─── Input ───

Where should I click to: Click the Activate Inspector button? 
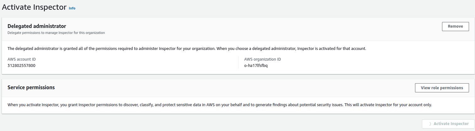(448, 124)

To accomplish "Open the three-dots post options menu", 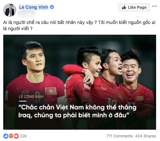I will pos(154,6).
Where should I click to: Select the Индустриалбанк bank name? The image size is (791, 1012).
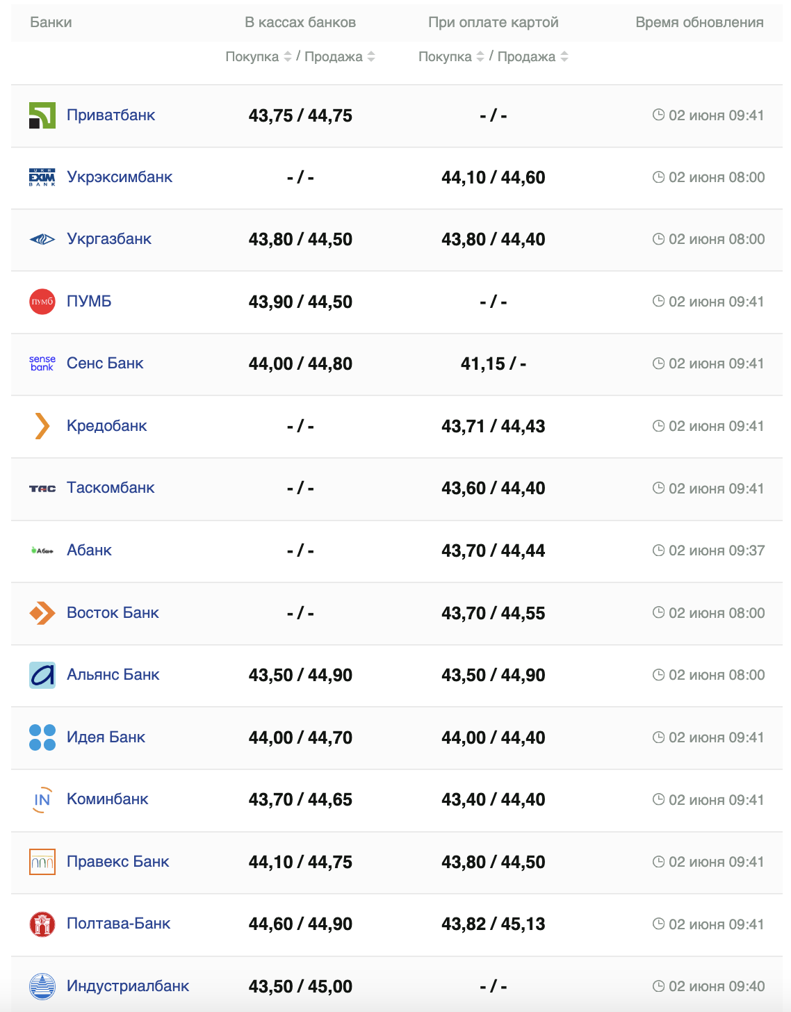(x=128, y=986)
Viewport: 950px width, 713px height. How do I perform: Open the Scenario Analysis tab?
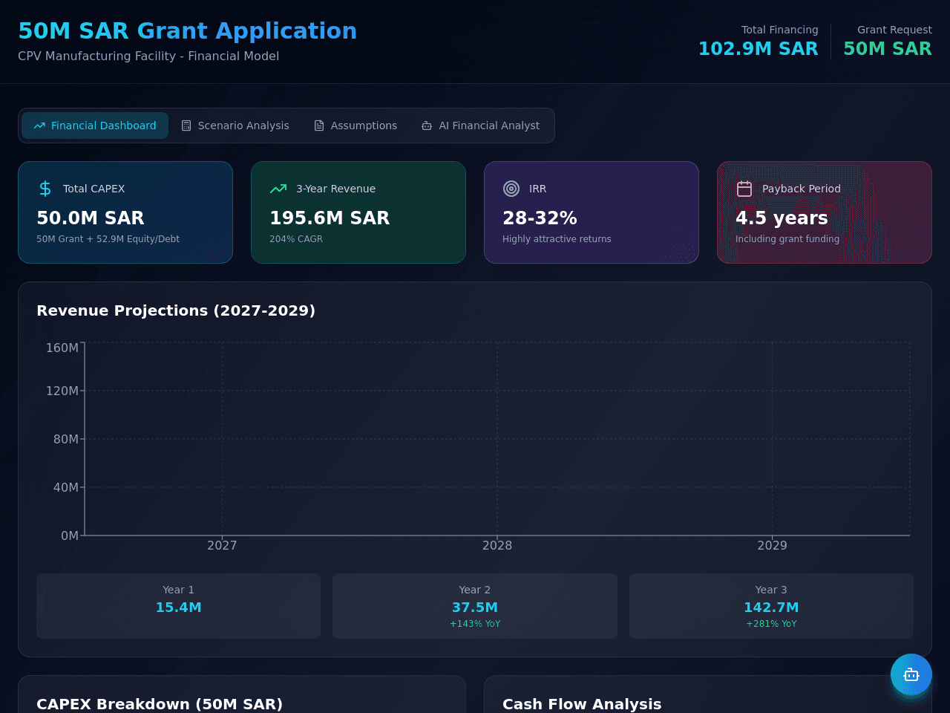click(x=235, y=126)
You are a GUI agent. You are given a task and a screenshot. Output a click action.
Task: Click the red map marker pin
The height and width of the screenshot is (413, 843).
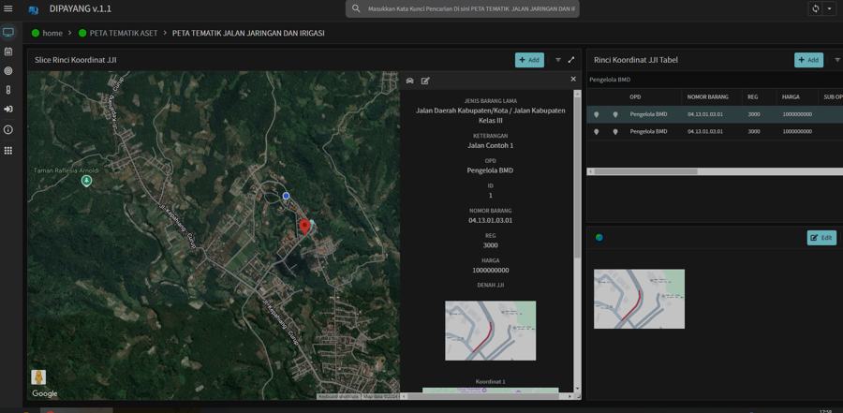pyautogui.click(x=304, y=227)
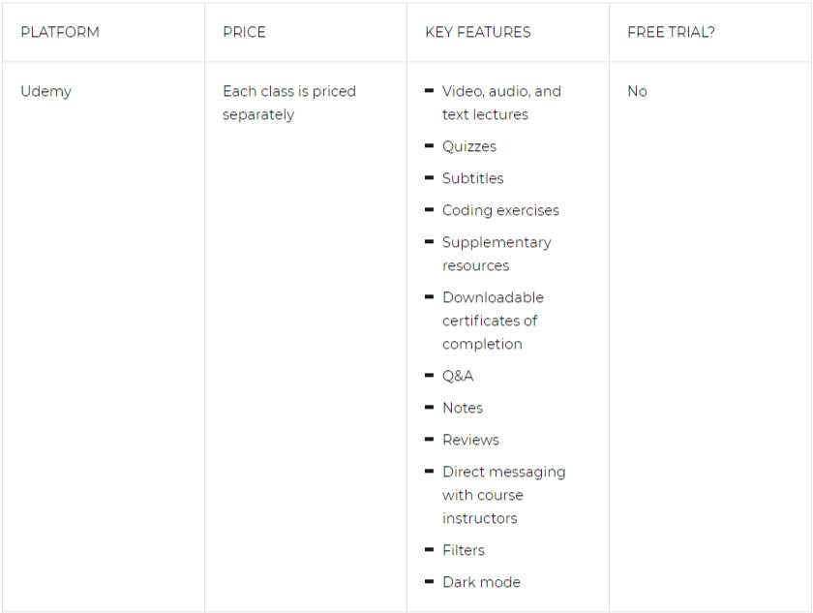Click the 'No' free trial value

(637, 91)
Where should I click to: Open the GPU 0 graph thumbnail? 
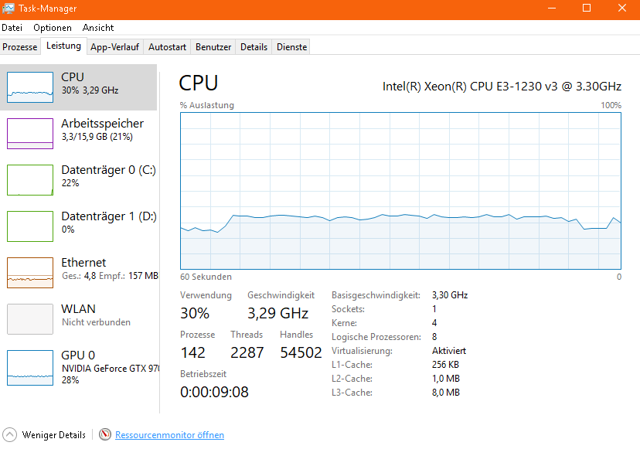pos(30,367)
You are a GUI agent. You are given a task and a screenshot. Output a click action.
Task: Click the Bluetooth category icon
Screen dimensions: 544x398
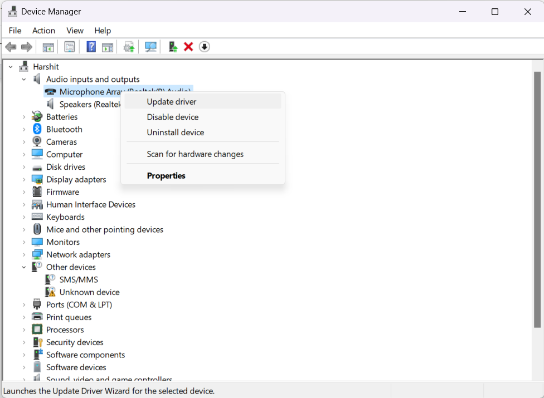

───

## Your objective
Begin at the line with "Task: Click the Bluetooth category icon" and retype exactly every line through the last one of the entries above, both included, and nothing more; pictures stay out.

## Answer for the task
Task: Click the Bluetooth category icon
Screen dimensions: 544x398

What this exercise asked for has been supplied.